John’s studies gave some of the first realistic insights of species that could participate in the nucleation, growth, and ultimate composition and structure of the sputtered films. Superimposing spatially defined diagnostic optical spectroscopies led to further understanding of the role of reactive, long-lived free radicals that arrived at the substrate. In the absence of meaningful data on many collisional processes in the plasma, those combined approaches proved to be invaluable in the context not only of elemental and compound inorganic thin-film growth but also of plasma etching and polymerization in halocarbon plasmas.
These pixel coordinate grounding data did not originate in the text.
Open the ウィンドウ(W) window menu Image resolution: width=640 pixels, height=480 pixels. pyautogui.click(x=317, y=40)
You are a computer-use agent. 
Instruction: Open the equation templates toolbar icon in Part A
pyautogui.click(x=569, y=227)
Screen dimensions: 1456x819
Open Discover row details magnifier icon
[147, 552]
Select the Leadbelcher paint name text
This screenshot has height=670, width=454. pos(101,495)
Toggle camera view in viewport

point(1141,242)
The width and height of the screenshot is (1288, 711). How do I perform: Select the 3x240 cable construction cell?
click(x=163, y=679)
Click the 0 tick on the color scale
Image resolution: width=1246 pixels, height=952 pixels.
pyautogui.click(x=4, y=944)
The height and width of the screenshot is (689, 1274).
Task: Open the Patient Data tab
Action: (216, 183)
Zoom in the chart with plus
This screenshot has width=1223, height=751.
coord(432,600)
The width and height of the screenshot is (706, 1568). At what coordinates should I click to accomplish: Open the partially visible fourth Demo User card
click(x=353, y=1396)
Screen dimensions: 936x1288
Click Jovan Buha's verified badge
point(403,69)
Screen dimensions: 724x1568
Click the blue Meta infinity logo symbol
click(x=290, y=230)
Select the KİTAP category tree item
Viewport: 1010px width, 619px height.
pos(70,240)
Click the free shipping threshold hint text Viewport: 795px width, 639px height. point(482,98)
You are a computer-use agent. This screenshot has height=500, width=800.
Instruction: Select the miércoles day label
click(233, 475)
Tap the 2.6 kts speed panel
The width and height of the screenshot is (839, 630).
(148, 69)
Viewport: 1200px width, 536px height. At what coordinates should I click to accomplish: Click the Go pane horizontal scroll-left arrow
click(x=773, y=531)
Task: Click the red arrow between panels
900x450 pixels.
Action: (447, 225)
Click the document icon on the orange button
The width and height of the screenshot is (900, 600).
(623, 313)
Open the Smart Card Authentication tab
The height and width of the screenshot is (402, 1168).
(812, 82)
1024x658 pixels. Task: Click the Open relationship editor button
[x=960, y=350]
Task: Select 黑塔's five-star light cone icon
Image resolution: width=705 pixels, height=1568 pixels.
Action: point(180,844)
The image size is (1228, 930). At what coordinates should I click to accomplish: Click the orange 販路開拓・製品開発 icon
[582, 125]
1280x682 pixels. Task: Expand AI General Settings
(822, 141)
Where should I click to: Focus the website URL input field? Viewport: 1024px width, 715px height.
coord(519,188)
Undoubtedly, John’s most influential technical contribution was the seminal ultrahigh-vacuum ion-beam experiments he conducted with Winters. In 1979 they demonstrated quantitatively the unequivocal role kinetically energetic inert-gas ions play in dramatically enhancing the chemistry of fluorine atoms that interact with silicon surfaces compared with silicon oxide, silicon nitride, and silicon carbide surfaces. That phenomenon, loosely called reactive-ion etching, and advances in high-resolution lithography remain the backbone of nanoscale materials processing of multilayer thin-film assemblies used in high-density magnetic information storage systems and semiconductor microcircuitry. His work on halocarbon plasma polymerization greatly clarified the role of dielectric plasma-polymerized films in selective, directional etching, which is critical in obtaining high-resolution etching features.

After retiring from IBM in 1993, John spent a year as a Senior Distinguished US von Humboldt Scientist at the Fraunhofer Institute in Freiburg, Germany, and studied dry etching of III–V heterojunctions. Subsequently, he worked part-time as a senior research associate with David Graves’s group at the University of California, Berkeley. He continued to focus on plasma etching and reactive-ion etching mechanisms, with an emphasis on quantitatively measuring a more comprehensive set of discharge parameters simultaneously. That included, for example, determining the number density of all key species in the plasma, which led to a more realistic description of chemical reaction mechanisms.

John’s collaborative work with Graves’s group also led to a greater understanding of key surface processes encountered in many plasma-assisted etching environments—for example, the role of surface-catalyzed recombination of chemically active atoms or radicals to form relatively stable molecules on different surfaces.

John never seemed discouraged by the complexity of plasma systems; with rigorous, relatively straightforward approaches, he always managed to identify and experimentally clarify key dimensions of the problems at hand. Another dimension in which John excelled was his dedication to and effectiveness in relating advances in plasma and associated concepts in surface and thin-film science to broad audiences in the technology world.

All John’s areas of study are within the mission of AVS, originally the American Vacuum Society. John’s deep involvement with AVS began when he joined as a graduate student. Over the years he held almost every office, including president in 1988. The work of John and his lifelong colleague Winters was recognized by AVS with the 1993 John A. Thornton Memorial Award and with the 1994 creation of the John Coburn and Harold Winters Student Award in Plasma Science and Technology.

John is remembered by family, friends, and colleagues as a warm and caring person to everyone around him. His wry sense of humor enhanced our lives. I am proud to have been his friend and colleague throughout his career. He is greatly missed.